For subscription-based businesses, growth does not only come from acquiring new customers. Growth also depends on keeping customers active, helping them experience value quickly, and understanding why they leave.
This analysis answers questions such as:
- Why are customers leaving?
- Which customer segments show higher churn risk?
- How long do customers typically stay active?
- Which retention drivers are visible in support, usage, and subscription data?
- What actions can the business take to reduce customer loss?
The dataset used in this project is the RavenStack Synthetic SaaS Dataset.

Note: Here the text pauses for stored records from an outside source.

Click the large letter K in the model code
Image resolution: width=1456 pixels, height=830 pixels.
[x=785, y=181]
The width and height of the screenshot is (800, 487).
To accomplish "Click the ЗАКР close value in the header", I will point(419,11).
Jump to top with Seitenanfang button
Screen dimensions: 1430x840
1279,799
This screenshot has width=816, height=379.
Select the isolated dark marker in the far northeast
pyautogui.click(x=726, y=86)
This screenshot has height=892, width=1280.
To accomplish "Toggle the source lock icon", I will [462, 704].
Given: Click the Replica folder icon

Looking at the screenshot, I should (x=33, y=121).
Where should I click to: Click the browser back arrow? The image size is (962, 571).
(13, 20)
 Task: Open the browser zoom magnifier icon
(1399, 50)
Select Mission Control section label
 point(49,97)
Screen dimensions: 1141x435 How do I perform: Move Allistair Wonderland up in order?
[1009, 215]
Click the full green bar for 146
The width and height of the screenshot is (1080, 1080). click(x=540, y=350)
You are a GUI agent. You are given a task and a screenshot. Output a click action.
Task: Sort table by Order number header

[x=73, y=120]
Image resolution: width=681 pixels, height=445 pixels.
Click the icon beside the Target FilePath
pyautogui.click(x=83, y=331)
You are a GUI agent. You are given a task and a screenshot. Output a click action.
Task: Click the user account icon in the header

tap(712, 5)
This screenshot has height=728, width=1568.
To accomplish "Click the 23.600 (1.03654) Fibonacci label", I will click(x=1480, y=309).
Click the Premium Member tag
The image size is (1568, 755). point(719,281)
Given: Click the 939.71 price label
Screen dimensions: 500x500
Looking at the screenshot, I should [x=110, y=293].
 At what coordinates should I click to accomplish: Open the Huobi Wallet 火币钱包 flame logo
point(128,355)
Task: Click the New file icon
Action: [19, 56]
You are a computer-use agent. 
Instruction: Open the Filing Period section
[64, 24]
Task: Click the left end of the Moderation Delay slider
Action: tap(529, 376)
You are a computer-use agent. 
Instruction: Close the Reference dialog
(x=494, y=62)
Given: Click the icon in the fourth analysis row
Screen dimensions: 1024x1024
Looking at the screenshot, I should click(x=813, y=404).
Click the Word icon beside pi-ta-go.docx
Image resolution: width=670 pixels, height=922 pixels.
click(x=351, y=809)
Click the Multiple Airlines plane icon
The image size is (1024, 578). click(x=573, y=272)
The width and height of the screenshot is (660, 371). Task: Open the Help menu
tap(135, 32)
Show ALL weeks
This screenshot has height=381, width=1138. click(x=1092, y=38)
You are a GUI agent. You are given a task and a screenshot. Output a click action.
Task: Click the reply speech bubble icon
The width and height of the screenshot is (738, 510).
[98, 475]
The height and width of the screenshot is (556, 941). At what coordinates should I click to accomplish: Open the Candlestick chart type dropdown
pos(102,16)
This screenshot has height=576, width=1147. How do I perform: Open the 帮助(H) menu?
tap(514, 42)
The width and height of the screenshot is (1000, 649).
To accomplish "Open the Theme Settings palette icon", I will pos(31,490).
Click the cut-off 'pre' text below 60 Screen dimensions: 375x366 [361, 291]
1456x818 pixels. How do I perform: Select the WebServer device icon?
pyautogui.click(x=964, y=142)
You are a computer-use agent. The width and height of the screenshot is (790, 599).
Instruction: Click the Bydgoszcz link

Dataset credit: River @ Rivalytics
The dataset is fully synthetic and designed for SaaS analytics practice. It includes multi-table customer, subscription, churn, support, and feature-usage data.
| File | Description |
|---|---|
ravenstack_accounts.csv |
Customer account profile, signup date, plan, country, referral source, and churn status |
ravenstack_subscriptions.csv |
Subscription-level start dates, end dates, billing details, plan changes, and churn status |
ravenstack_feature_usage.csv |
Product feature activity, usage volume, duration, errors, and beta-feature usage |
ravenstack_support_tickets.csv |
Support ticket response time, resolution time, priority, satisfaction, and escalation data |
ravenstack_churn_events.csv |
Churn events, churn reasons, refund amounts, upgrades, downgrades, reactivations, and feedback |
- Python
- Pandas
- NumPy
- Matplotlib
- ReportLab
- GitHub
- Customer retention analysis
- Cohort analysis
- Churn segmentation
- KPI reporting
- Business insight generation
The main dashboard is available here:
| Metric | Result |
|---|---|
| Accounts analyzed | 500 |
| Subscriptions analyzed | 5,000 |
| Feature usage records | 25,000 |
| Support tickets | 2,000 |
| Churn events | 600 |
| Snapshot account churn rate | 22.0% |
| Subscription churn rate | 9.7% |
| Accounts with churn-event history | 70.4% |
| Median time to first churn event | 2.7 months |
| 3-month average subscription retention | 97.2% |
| 12-month average subscription retention | 90.9% |
| MRR tied to churned subscriptions | $1,179,139 |
The dataset contains more than one way to view churn:
- Snapshot account churn from
accounts.churn_flag - Subscription churn from ended subscriptions in
subscriptions - Churn-event history from
churn_events
I kept these views separate because each one answers a different business question.
- Snapshot churn shows the current customer status.
- Subscription churn shows how often subscription records ended.
- Churn-event history shows churn behavior over time, including possible reactivation patterns.
This distinction makes the analysis more honest and useful for business decision-making.
The snapshot account churn rate is 22.0%, based on 110 churned accounts out of 500 accounts.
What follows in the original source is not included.